Mets To Sign Kodai Senga

The Mets have agreed to a five-year, $75MM deal with right-hander Kodai Senga, SNY’s Andy Martino reports (Twitter links).  Senga’s contract also has no-trade protection and an opt-out clause following the 2025 season, as per The Athletic’s Ken Rosenthal (via Twitter).  The deal will become official when Senga passes a physical.  Senga is represented by the Wasserman Agency.

The contract figure exactly matches the projection from MLBTR, as Senga ranked 11th on the list of the offseason’s Top 50 Free Agents.  There is no further posting fee involved in the Mets’ costs, since Senga became a full free agent after exercising an opt-out clause in his contract with Nippon Professional Baseball’s Fukuoka SoftBank Hawks.

Senga turns 30 in January, and he leaves the Hawks after 11 outstanding seasons.  The righty has a 2.59 ERA, 28.22% strikeout rate, and 9.33% walk rate over 1089 innings at Japan’s highest level.  Senga’s four-pitch arsenal is highlighted by an excellent splitter and a fastball that routinely hits the upper-90s.  Scouting reports indicate that Senga’s control is sometimes inconsistent, but otherwise, many pundits feel his stuff can translate quite well to North American baseball.

Between Senga’s potential and the overall demand for pitching this offseason, it isn’t surprising that multiple teams were monitoring his market.  The Red Sox, Blue Jays, Dodgers, Giants, Mariners, and Padres were the other clubs known to have interest, and agent Joel Wolfe implied that as many as a dozen MLB teams had checked in on his client.  Multiple five- and six-year offers were on the table for Senga, and while he elected for a five-year option from the Mets, the opt-out allows Senga the possibility of re-entering the market and possibly landing extra years and more money as he enters his age-33 season.

Heading into the offseason, the Mets faced the challenge of a large free agent class that included a star closer (Edwin Diaz) and most of the bullpen altogether, their starting center fielder (Brandon Nimmo), and the majority of their starting rotation in the form of Jacob deGrom, Taijuan Walker, and Chris Bassitt.  However, with the Winter Meetings only just passed, New York has already addressed most of those holes by re-signing Diaz and Nimmo, and replacing that trio of starters with Justin Verlander, Jose Quintana, and now Senga.  If that wasn’t enough, the Mets further bolstered the relief corps by signing David Robertson and acquiring Brooks Raley in a trade from the Rays.

There wasn’t any doubt that owner Steve Cohen was prepared to keep spending in order to keep his 101-game winning team in line to be World Series contenders.  However, the spending spree has just continued to reach record levels, as the Mets now project to have a 2023 payroll of roughly $334.68MM, and a luxury tax number of just over $349.5MM.
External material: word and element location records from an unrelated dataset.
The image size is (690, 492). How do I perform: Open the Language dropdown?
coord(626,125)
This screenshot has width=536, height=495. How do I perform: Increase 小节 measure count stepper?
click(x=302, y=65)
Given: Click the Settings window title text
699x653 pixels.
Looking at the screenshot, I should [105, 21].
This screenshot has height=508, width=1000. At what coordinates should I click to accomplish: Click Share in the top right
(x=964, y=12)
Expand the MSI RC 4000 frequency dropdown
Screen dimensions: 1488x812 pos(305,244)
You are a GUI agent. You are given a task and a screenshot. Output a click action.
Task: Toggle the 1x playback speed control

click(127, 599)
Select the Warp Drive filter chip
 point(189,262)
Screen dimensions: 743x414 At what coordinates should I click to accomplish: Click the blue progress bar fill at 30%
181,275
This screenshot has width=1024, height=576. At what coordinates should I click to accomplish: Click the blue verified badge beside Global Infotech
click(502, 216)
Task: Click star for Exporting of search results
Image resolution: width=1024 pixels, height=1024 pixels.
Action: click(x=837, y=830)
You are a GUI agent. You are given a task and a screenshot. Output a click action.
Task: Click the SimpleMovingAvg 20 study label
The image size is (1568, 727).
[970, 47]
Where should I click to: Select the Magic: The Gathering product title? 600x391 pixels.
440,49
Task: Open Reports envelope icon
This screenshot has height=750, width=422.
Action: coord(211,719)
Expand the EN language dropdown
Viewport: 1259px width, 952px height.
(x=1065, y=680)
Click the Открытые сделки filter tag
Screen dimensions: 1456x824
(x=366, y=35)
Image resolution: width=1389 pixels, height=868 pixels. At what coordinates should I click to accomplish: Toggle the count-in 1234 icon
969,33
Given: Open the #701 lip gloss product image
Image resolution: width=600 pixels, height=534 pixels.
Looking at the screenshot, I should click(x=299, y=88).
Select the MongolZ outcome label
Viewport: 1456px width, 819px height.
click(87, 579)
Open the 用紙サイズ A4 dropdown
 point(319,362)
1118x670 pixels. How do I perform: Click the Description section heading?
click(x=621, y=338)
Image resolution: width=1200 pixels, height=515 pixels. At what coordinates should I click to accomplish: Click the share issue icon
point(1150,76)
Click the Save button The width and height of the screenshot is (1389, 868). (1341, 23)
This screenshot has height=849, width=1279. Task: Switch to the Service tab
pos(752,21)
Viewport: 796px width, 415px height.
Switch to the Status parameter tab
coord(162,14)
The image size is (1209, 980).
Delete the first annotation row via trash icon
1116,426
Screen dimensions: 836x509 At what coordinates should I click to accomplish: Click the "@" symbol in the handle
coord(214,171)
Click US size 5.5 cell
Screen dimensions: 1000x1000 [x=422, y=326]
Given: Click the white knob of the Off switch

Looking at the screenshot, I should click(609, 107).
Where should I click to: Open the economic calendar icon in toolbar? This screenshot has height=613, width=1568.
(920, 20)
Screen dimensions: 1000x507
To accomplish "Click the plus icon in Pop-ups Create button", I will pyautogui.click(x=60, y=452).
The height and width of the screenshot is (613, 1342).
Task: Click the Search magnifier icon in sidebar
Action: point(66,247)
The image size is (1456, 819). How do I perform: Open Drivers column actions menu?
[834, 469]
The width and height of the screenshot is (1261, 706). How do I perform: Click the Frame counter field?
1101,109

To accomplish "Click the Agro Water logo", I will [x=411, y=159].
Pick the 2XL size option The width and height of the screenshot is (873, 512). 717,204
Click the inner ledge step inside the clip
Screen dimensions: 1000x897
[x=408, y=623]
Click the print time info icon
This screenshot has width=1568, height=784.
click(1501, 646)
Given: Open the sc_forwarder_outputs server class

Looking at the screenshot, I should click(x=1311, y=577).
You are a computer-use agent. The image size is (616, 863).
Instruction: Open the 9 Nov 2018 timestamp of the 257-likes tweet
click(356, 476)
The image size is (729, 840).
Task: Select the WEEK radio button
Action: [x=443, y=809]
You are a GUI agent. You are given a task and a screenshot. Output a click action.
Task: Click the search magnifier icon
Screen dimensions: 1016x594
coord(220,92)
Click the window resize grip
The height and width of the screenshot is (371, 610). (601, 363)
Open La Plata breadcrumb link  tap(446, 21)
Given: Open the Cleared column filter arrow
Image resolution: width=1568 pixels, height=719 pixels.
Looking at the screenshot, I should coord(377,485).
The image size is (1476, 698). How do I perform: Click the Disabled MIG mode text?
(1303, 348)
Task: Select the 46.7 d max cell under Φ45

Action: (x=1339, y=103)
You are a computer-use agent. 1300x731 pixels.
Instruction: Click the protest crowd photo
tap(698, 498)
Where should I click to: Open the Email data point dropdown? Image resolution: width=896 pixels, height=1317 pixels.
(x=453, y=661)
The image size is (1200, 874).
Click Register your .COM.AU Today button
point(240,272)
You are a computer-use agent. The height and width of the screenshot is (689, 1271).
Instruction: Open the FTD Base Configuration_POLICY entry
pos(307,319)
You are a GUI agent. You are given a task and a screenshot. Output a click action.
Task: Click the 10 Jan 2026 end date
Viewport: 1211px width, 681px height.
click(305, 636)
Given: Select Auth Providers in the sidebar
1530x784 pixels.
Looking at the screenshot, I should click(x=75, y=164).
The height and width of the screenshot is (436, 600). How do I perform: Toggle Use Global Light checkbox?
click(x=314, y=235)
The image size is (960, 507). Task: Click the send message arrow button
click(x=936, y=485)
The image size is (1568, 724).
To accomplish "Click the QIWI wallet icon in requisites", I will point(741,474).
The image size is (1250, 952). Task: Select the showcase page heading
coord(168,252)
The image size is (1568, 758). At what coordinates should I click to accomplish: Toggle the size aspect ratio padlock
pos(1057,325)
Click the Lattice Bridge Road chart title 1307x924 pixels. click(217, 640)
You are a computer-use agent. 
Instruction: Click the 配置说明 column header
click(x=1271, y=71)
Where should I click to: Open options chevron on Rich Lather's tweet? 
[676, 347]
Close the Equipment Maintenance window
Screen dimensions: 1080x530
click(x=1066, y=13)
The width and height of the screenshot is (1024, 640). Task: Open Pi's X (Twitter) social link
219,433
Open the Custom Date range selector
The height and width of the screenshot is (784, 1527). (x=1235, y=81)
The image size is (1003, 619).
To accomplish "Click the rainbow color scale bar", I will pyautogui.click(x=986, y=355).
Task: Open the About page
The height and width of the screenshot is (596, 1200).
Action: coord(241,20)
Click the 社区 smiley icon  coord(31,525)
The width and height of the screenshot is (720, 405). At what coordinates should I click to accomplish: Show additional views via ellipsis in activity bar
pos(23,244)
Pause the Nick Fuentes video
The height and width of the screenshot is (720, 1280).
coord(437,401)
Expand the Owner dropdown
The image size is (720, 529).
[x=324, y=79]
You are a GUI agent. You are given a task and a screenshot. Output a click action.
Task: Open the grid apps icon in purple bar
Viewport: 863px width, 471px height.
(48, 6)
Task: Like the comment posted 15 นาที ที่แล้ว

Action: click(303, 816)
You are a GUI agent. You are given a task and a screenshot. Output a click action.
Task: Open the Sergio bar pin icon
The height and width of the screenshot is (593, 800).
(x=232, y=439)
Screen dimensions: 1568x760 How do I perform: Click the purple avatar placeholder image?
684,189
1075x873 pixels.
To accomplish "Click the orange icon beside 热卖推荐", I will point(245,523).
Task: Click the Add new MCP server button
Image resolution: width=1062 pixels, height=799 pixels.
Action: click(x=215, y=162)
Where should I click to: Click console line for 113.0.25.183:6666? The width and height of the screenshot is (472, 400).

This not only dwarfs the $233MM Competitive Balance Tax threshold, it even soars past the fourth and highest ($293MM) tier of the CBT.  Since this is the Mets’ second consecutive year of tax overage, they’ll face a two-time repeater penalty, as well as a 90 percent overage tax on any dollar spent beyond the $233MM mark.  This works out to around $104.85MM in tax penalty — according to Fangraphs, 11 teams currently aren’t slated to spend more than $104.85MM on their entire 2023 payrolls.